_THE TASK_. Rewrite the lines below, changing "slider handle" to "slider thumb" and keeping everything else the same. Leave the pictures out of your output.

_EXTRACTED RECORDS_.
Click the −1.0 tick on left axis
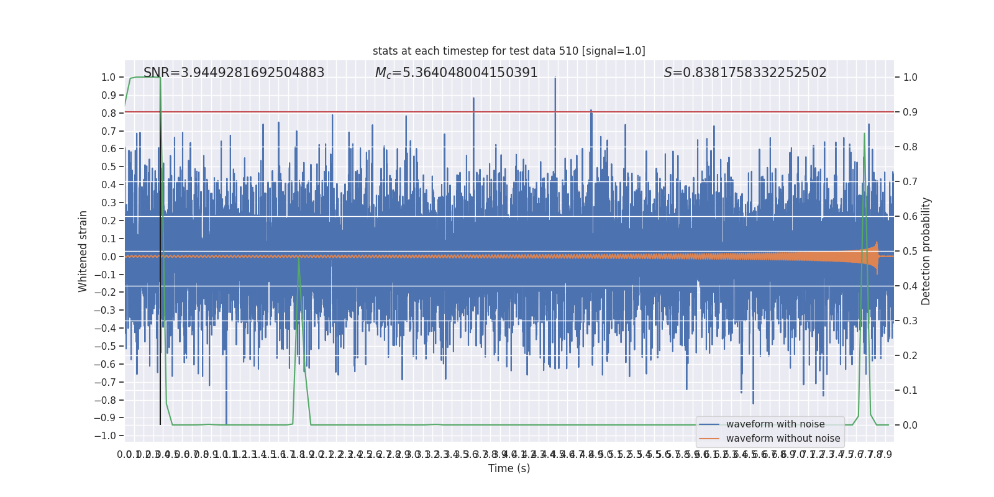 coord(106,435)
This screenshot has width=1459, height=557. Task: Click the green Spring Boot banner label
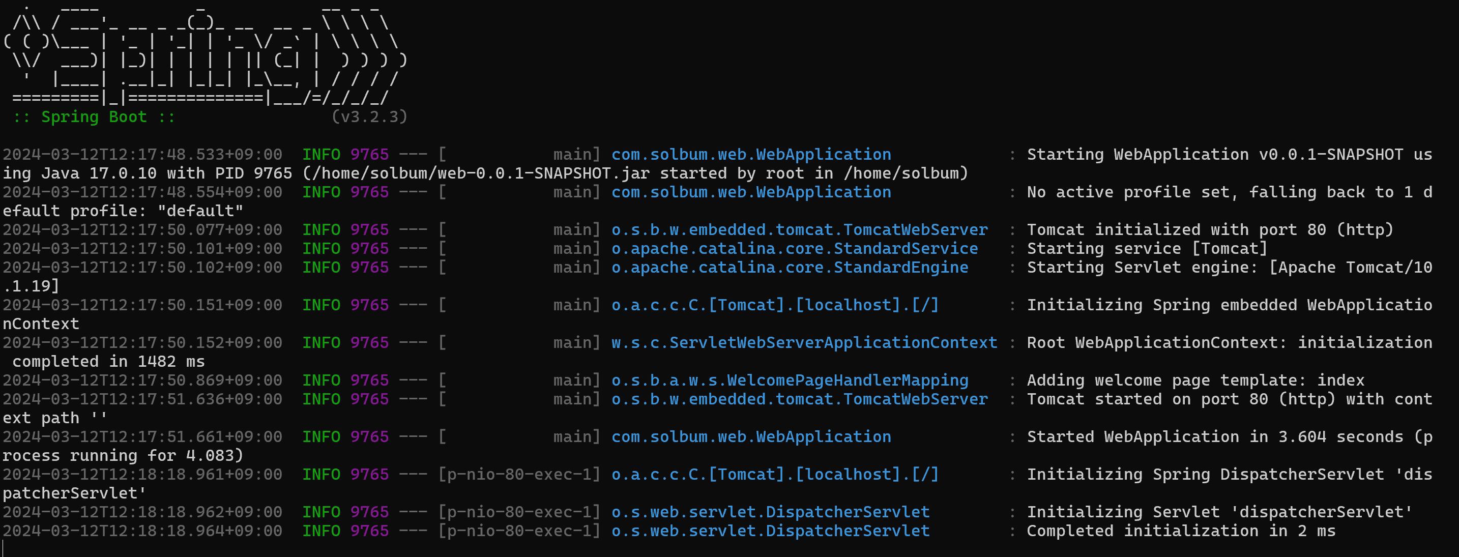93,117
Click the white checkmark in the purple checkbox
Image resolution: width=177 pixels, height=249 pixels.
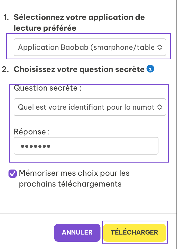click(x=13, y=174)
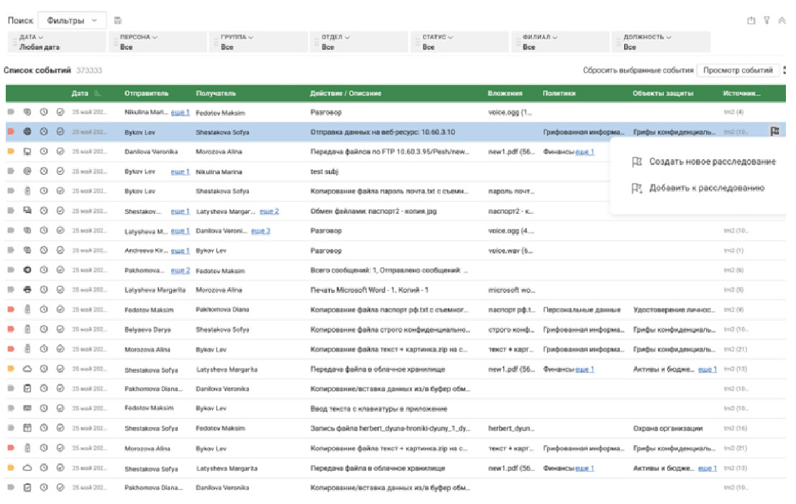
Task: Click 'Сбросить выбранные события' link
Action: (x=637, y=71)

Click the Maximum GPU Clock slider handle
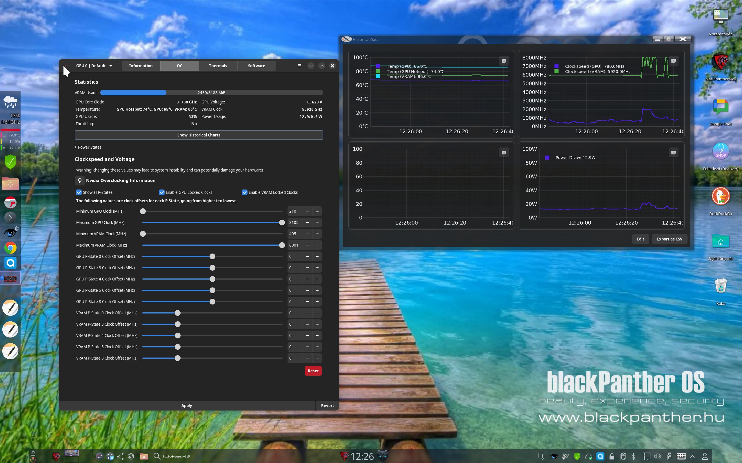(x=282, y=223)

_THE SOLUTION_.
Click the −1.0 tick on left axis
 coord(106,435)
This screenshot has width=1459, height=557. Task: Click the green Spring Boot banner label
93,117
Click the white checkmark in the purple checkbox
Image resolution: width=177 pixels, height=249 pixels.
click(x=13, y=174)
Task: Click 'Сбросить выбранные события' link
Action: (x=637, y=71)

Click the Maximum GPU Clock slider thumb
(x=282, y=223)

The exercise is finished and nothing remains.